Anton Chigurh, the antagonist of
Cormac McCarthy’s novel *No Country for
Old Men*, forces his victims to
guess the outcome of a coin toss, taking their life if they guess in error.
McCarthy’s villain forces blind chance into his victims’ lives in the most
brutal way. That chance is entirely contained, not in Chigurh, but in the toss—in
nature itself. This is one source of uncertainty.

To understand the second source, we
travel as far as possible from McCarthy’s American Southwest. The first volume
of Henry James’s *The Wings of the Dove *ends
with Milly Theale, a wealthy American heiress, visiting the National Gallery in
London. To her surprise she sees an acquaintance, Merton Densher, in the
company of her best friend, Kate Croy. The plot of the book from this point
forward hinges on a single question: will Milly learn what the reader already
knows—that Merton and Kate are in love and secretly engaged to be married.

In the sequence, told from Milly’s point of view, we see how Kate—caught sharing an intimate afternoon—acts in such a way as to generate an alternate hypothesis for her friend: that Merton may well be keen on her, but that she, Kate, is not keen on him.

#### The Damage We’re Not Attending To

World War II bomber planes returned from their missions riddled with bullet holes. The first response was, not surprisingly, to add armor to those areas most heavily damaged. However, the statistician Abraham Wald made what seemed like the counterintuitive recommendation...**READ MORE**

Here are uncertainties not otherwise found in nature: probabilities about probabilities, beliefs about beliefs held by others.

For many of us, the material world of the coin toss may be a byword for chance. But the cognitive world of the love triangle is just as fraught and, at its limits, just as much a form of chance as a tumbling coin. We humans are capable of introducing a degree of uncertainty both dizzying and unavoidable.

Therefore, Ecclesiastes was right twice over. Uncertainties—both natural and human—must be dealt with even by the swift, strong, wise, and able. Our objective is to demonstrate the depths of each kind of uncertainty and to introduce mathematics that can help us come to terms with both.

**I. THE COIN TOSS**

“What’s the most you ever saw lost on a coin toss?”

(*No Country for Old Men*, Cormac McCarthy [2005])

Sufficiently many fictional murderers have toyed with their victims that, today, the idea borders on cliché and parody. But Chigurh’s game chills us still, perhaps because of the concentrated form of his message. His impartial, deadly coin toss is a reminder of the dominance of chance in our own lives.

From the accidents we have avoided or been met with, to the relationships we have formed and the institutions we have come to be associated with—each fact about ourselves appears to depend on a series of events, any one of which could have gone another way. To stand on top of a tower of such coincidences and look down gives us a hint of vertigo. Which aspects of life are real, we ask, and which simply luck?

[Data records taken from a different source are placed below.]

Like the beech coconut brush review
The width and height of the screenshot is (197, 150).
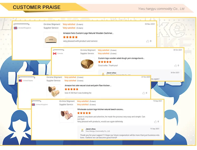[155, 122]
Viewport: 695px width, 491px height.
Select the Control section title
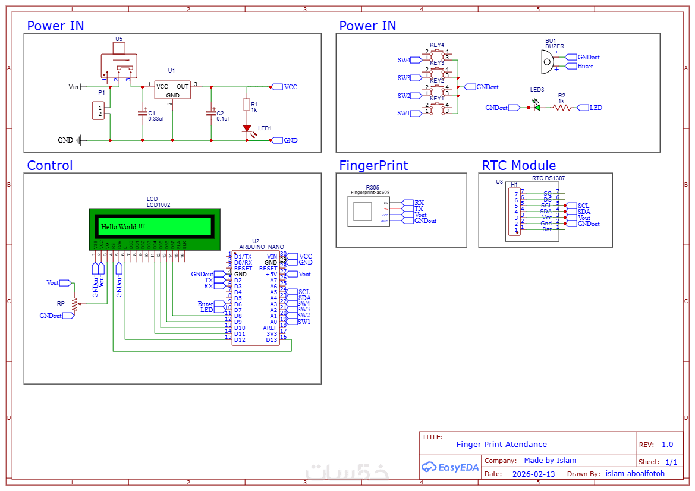(50, 165)
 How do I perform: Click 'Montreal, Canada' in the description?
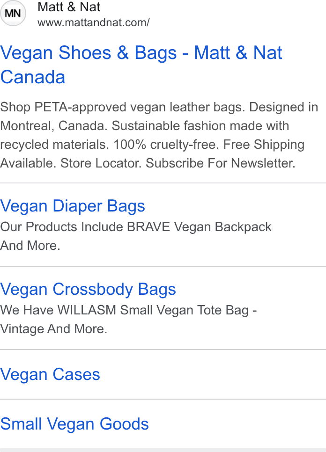[x=54, y=126]
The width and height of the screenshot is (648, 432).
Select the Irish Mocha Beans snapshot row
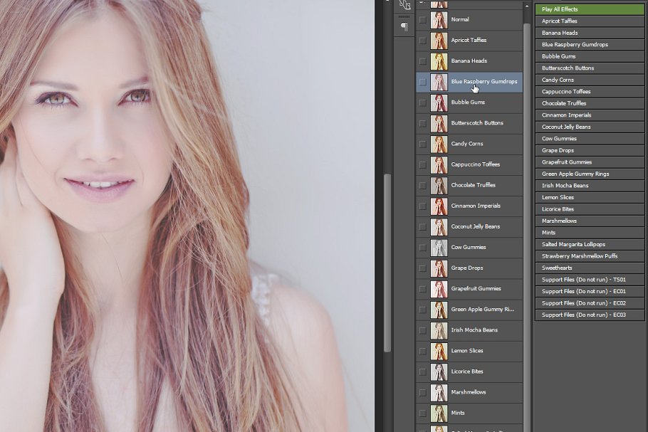(x=484, y=330)
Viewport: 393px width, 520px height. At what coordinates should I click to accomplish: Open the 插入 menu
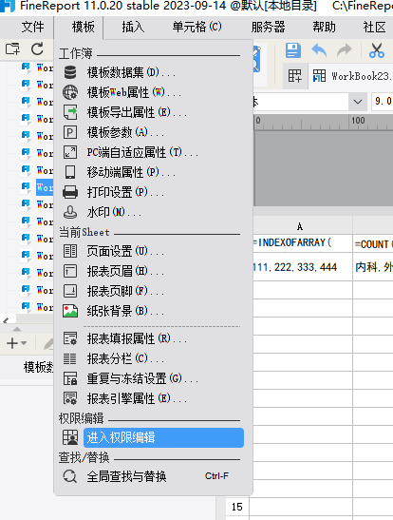[133, 27]
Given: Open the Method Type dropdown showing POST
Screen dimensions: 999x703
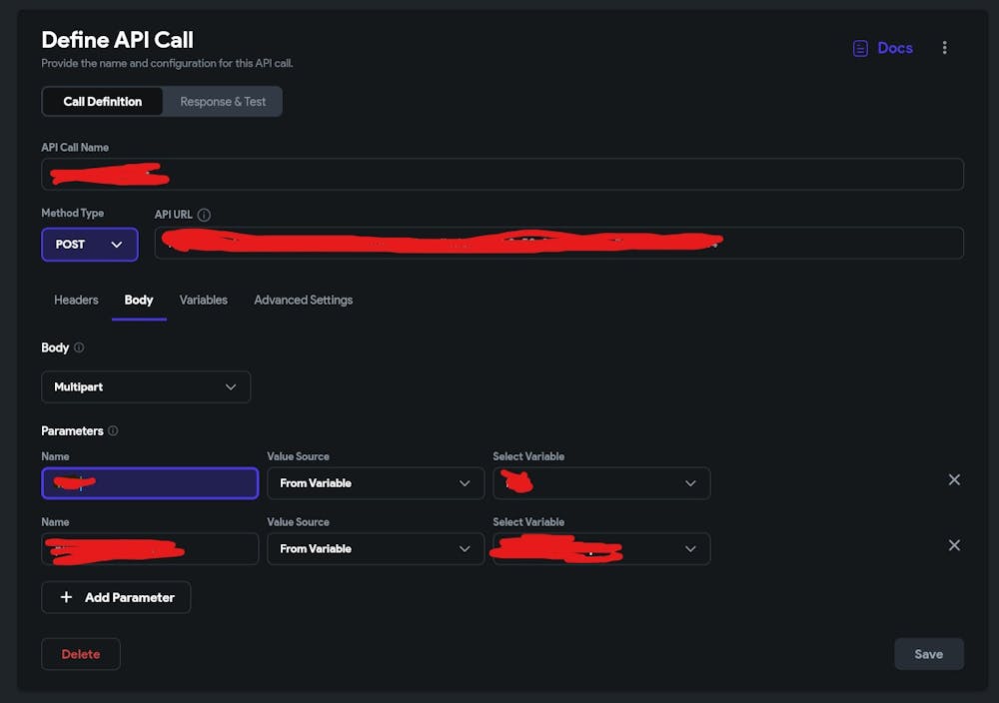Looking at the screenshot, I should pos(89,244).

This question is, on the one hand, at the heart of much literature and art; on the other, it is a hardheaded question in the mathematical sciences.

Many fictional murderers have toyed with their victims.

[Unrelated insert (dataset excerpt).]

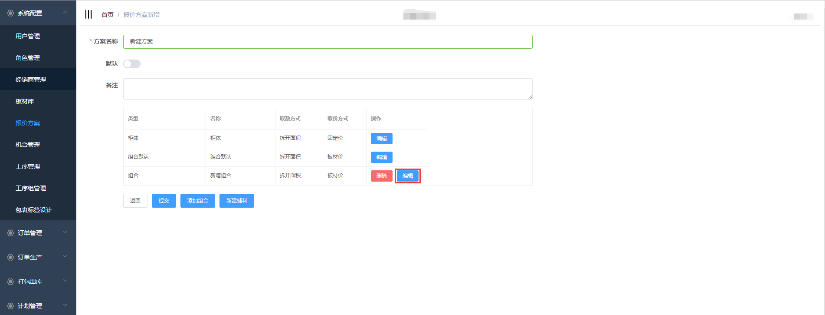825x315 pixels.
Task: Edit the 柜体 row with 编辑
Action: click(381, 139)
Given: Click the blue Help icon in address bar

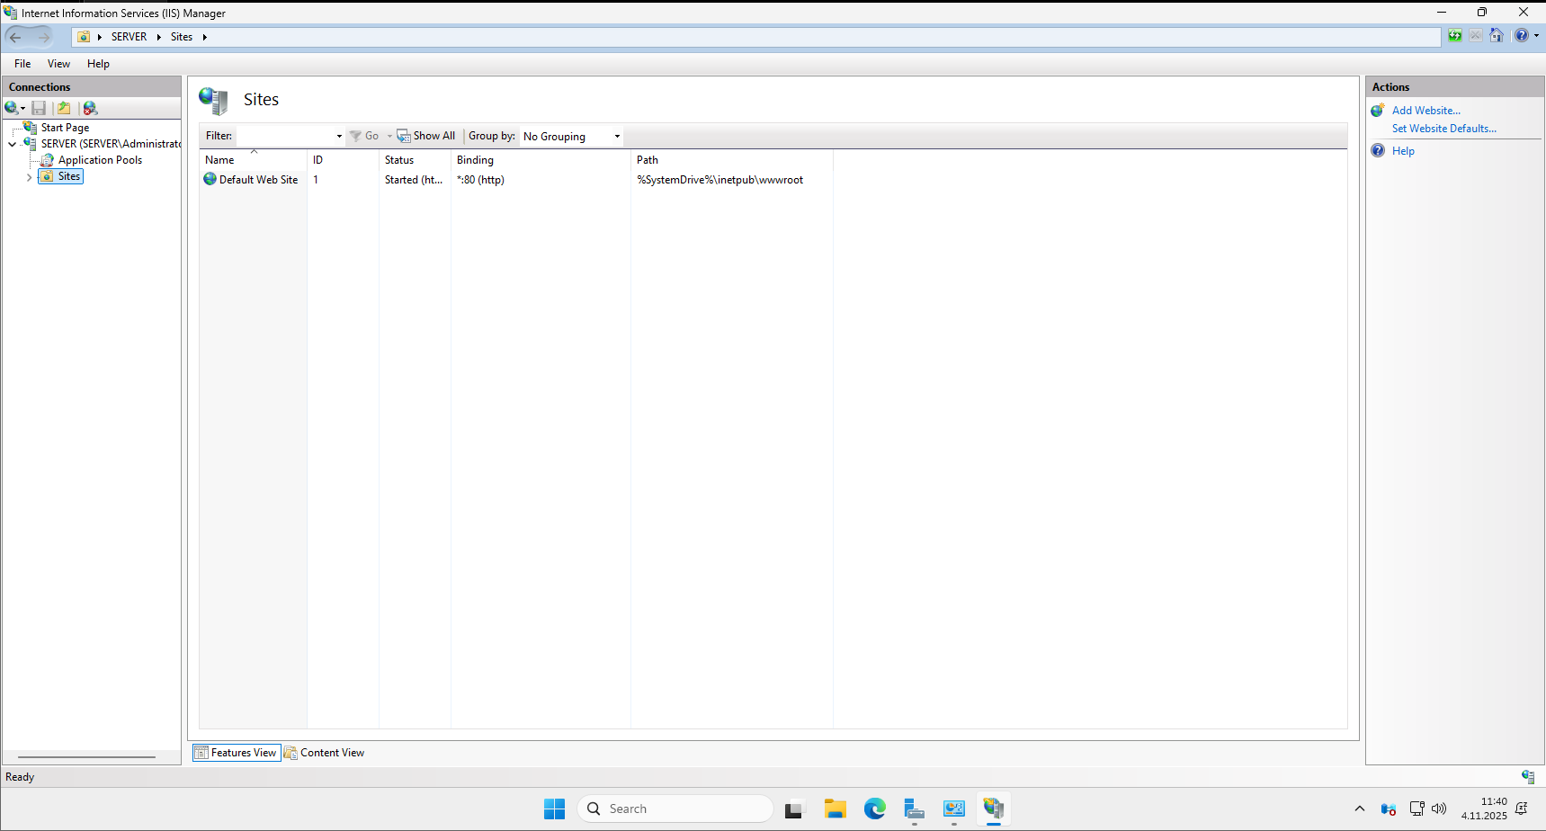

In particular, the branch of
mathematics known as *information theory*
concerns itself with how to describe chance and uncertainty. It reconciles the
unlikeliness of any particular life with the intuitive sense that the shape of
one’s life is not simply a matter of chance.

To see how, let us begin at the beginning, at the base of the tower of coincidences. Suppose Chigurh’s coin toss is fair—equally likely to come out heads or tails. What are the possible strategies his victim should consider? Always guess tails? Heads? Some alternation?

Should the toss be fair, no strategy is better than another. Indeed, strategies are indistinguishable from each other. This is due to the symmetry of the problem: We can swap the labels on each side of Chigurh’s coin at any time and thereby convert any prescription into any other. In McCarthy’s desert landscape, strategy and reason are meaningless. The vertigo of chance is upon us.

This, of course, doesn’t describe
the world we normally confront. In our world there is predictability, with a
preference between outcomes^{1} and the possibility of rational
choice. Broken symmetries make reason relevant to our lives.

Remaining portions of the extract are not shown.